The group is a coalition that represents more than 300 health, medical, scientific, academic, and research groups, including FASEB and the Association of American Medical Colleges, where Moore is senior associate vice president for the association’s office of governmental relations.
“This is the first at-bat, if you will, and I’m trying to encourage people not to get too disappointed with this go-around,” Moore said. “We’re still hopeful that in the end, after the House and Senate have conferenced this bill, that the [NIH] number will be closer to a least an inflationary increase, if not an above-inflationary increase.”
Other NIH advocates in the Senate include Edward Kennedy (D-Mass.), Orrin Hatch (R-Utah), and Richard Burr (R-NC), who circulated the Senate’s “Dear Colleague” letter. A similar letter in the House netted 182 signatures and was circulated by six representatives: Edward Markey (D-Mass.), David Reichert (R-Wash.), Henry Waxman (D-Calif.), Christopher Shays (R-Conn.), Janice Schakowsky (D-Ill.), and Christopher Smith (R-NJ).
Allocation Reformation
To some, the NIH is less in need of more money or more grants than of reform. Yuval Levin, a fellow at the Ethics and Public Policy Center in Washington, DC, and director of its Bioethics and American Democracy program, said the ‘98-’03 boom in NIH funding prompted many research institutes, universities, and other grant recipients to unwisely chase grants for costly long-term expansion projects, such as new labs and other facilities.
When the well dried, those institutions were forced to scramble for NIH grants to sustain those facilities rather than pay for new research projects, he said.

◆ ◆ ◆ ◆ ◆ ◆ ◆

#### [DIRECTIONS FOR THIS TASK]
Edit the NIH funding text from "Allocation Reformation" to "and other facilities.", swapping "grant recipients" for "grantees".

#### [Records excerpted from a collection]
◆ ◆ ◆ ◆ ◆ ◆ ◆

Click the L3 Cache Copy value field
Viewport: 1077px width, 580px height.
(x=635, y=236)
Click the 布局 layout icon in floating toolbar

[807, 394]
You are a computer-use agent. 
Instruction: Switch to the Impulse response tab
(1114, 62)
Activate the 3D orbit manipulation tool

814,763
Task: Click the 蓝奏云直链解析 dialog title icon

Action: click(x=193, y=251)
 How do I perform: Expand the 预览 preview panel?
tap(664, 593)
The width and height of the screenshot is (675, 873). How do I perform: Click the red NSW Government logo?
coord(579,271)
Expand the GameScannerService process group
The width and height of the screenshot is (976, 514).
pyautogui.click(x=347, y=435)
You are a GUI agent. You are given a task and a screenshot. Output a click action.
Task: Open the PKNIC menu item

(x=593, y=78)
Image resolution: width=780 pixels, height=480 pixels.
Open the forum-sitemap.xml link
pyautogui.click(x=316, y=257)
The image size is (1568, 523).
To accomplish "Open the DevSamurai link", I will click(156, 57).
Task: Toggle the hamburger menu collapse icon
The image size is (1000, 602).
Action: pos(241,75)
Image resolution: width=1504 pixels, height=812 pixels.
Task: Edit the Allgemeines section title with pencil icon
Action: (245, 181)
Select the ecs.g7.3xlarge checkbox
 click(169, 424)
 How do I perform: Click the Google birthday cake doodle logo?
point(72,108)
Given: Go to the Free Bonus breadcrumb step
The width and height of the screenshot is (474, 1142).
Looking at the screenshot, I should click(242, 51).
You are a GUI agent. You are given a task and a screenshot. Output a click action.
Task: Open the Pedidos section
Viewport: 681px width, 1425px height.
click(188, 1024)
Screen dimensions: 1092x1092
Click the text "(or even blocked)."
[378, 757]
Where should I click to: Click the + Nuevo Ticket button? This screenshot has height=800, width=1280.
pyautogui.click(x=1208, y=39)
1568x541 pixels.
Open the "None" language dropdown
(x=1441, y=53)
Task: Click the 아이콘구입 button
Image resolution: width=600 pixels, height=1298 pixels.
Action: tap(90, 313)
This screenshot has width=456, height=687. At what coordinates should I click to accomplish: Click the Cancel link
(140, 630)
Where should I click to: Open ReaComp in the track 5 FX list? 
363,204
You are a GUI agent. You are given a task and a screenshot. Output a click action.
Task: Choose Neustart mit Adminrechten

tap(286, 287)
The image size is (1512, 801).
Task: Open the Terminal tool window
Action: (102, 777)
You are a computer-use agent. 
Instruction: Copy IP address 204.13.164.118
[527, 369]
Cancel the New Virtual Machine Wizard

◆ ◆ ◆ ◆ ◆ ◆ ◆

#### [OUTPUT OF THE TASK]
Allocation Reformation
To some, the NIH is less in need of more money or more grants than of reform. Yuval Levin, a fellow at the Ethics and Public Policy Center in Washington, DC, and director of its Bioethics and American Democracy program, said the ‘98-’03 boom in NIH funding prompted many research institutes, universities, and other grantees to unwisely chase grants for costly long-term expansion projects, such as new labs and other facilities.